# Surf needs to get good next week!



## gigem87 (May 19, 2006)

I am mad at 'em again!

This has been a good year in the surf for me so far. Several epic trips. This week is out because we are getting my son ready to leave for college. Weather has made that a non issue. But after this weekend, I will be needing some flat green water.

Bring it on!


----------



## dan_wrider (Jun 21, 2011)

This year has been a disappointment to me. Very few trips were much more than camping trips. 
I'm with you though. I sure hope it shapes up before its over.


----------



## mccain (Oct 20, 2006)

dan_wrider said:


> This year has been a disappointment to me. Very few trips were much more than camping trips.
> I'm with you though. I sure hope it shapes up before its over.


X2


----------



## schoalbeast101 (Oct 23, 2014)

I am starting to get mad at them again also. Yes hot weather and college moves about over. I am ready to start getting the boat out again. I had some good trips in the bay before it got hot. Ready to learn how to effectively fish the surf though.


----------



## bmccle (Jun 10, 2012)

*Surf*



gigem87 said:


> I am mad at 'em again!
> 
> This has been a good year in the surf for me so far. Several epic trips. This week is out because we are getting my son ready to leave for college. Weather has made that a non issue. But after this weekend, I will be needing some flat green water.
> 
> Bring it on!


 I think it may be a while....


----------



## bmccle (Jun 10, 2012)

*surf*



mccain said:


> X2


x3


----------



## Rawpower (Jul 4, 2011)

§ Problems to work on
1. In the surf fishing thread, what kind of water does gigem87 say will be needed after this weekend?
2. Pick up the surf fishing thread from the point where it stops and carry it on.
The material after this point has no connection to the surf fishing thread.

§ Given information

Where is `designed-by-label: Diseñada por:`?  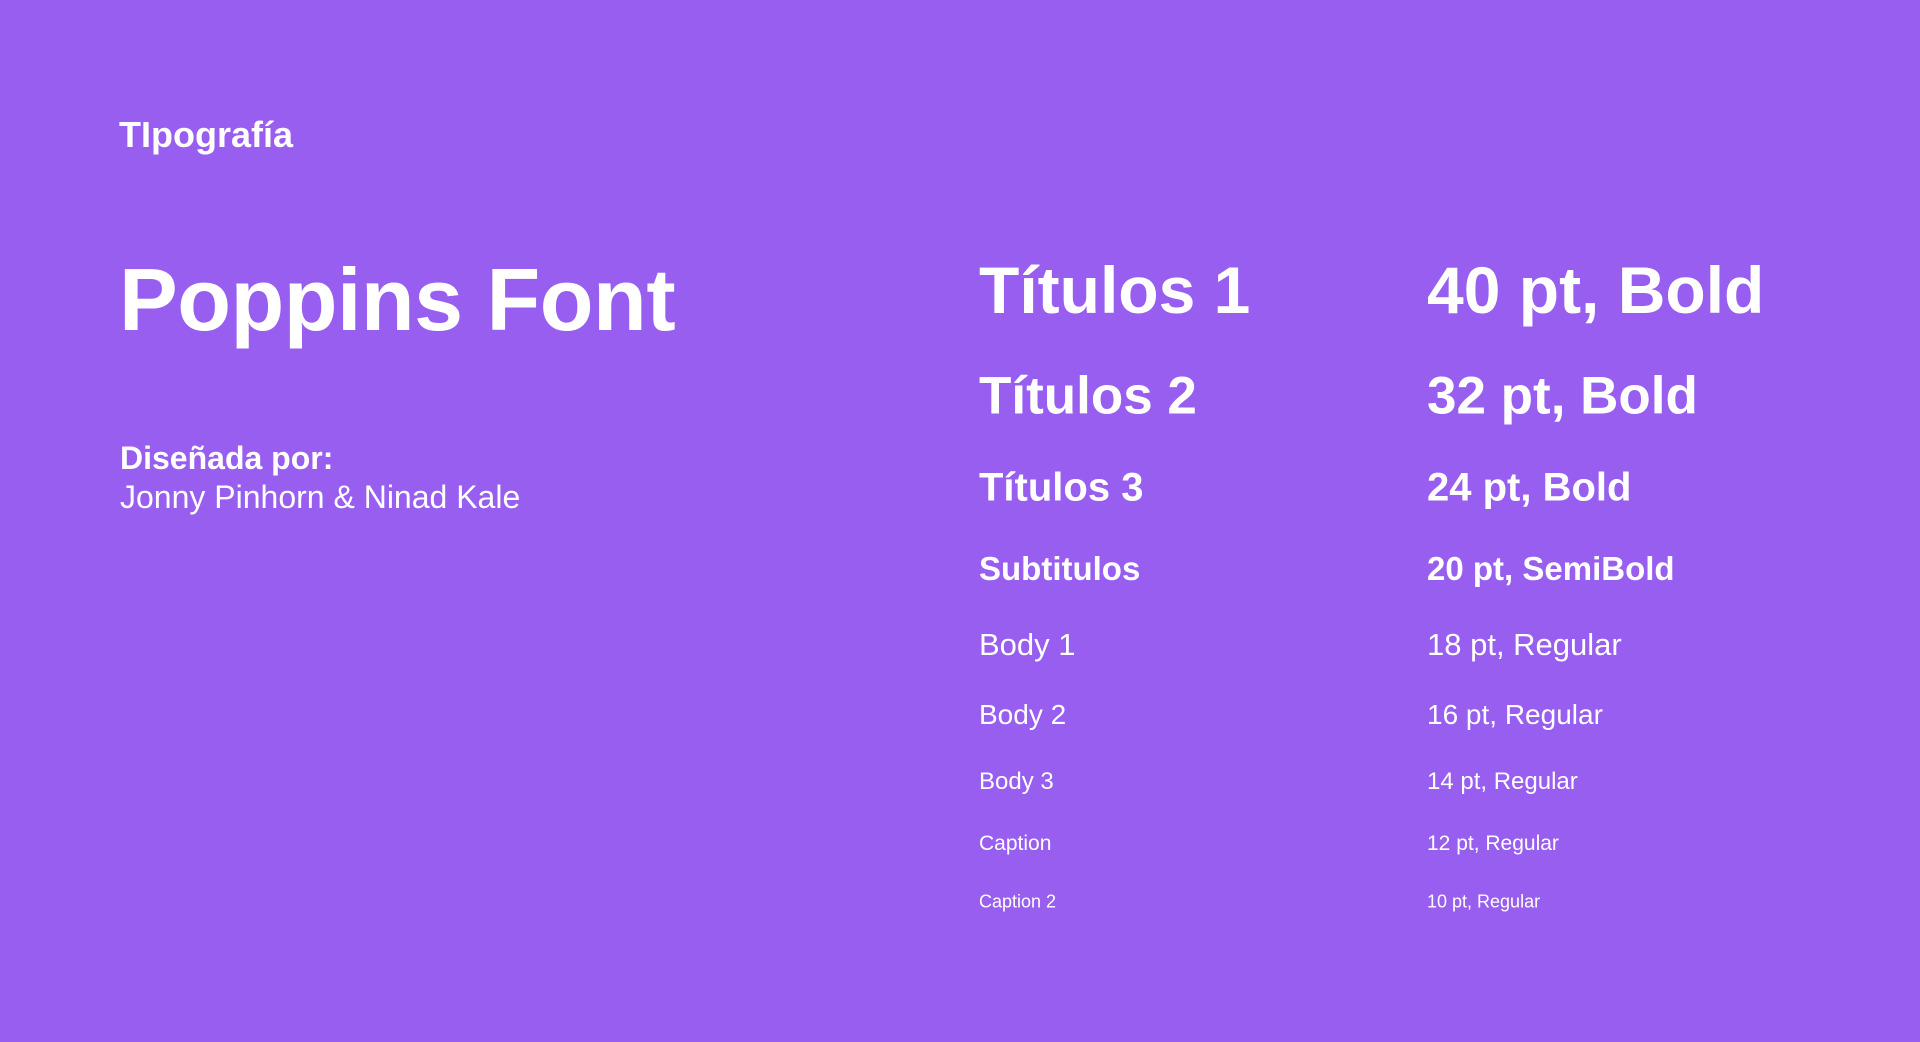
designed-by-label: Diseñada por: is located at coordinates (227, 458).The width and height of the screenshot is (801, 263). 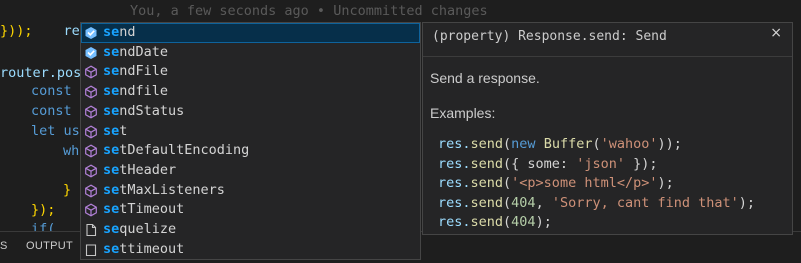 What do you see at coordinates (250, 210) in the screenshot?
I see `suggestion-item: setTimeout` at bounding box center [250, 210].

§ Answers to the exercises
1. Flat green water.

2.
I hope the 100 degree weather is gone for a while. It has been Brutal out there. I think its gonna be a couple of weeks before you see any flat green water but we can hope for the best. 

X4


----------



## gigem87 (May 19, 2006)

I have my eye on Thursday of this week...


----------



## beerdruid (Jun 12, 2015)

> I have my eye on Thursday of this week...


 It looks like Thursday will provide the best window of opportunity this week to get on the water. Wish I didn't have to work.


----------



## MarkA70 (May 3, 2011)

Truth to above! At the Breakaway Tackle Swap meet last Saturday, ain't no one doing any good on PINS! My Buddy and I are going to stop being foolish about going just to go and wait until at least mid Sept to first Oct, noting in surf at PINS!


----------



## Hevy Dee (May 26, 2004)

*Long Range Window*

Next weeks mid-week wind and swell forecast are looking good. Wednesday 8/31 & Thursday 9/1.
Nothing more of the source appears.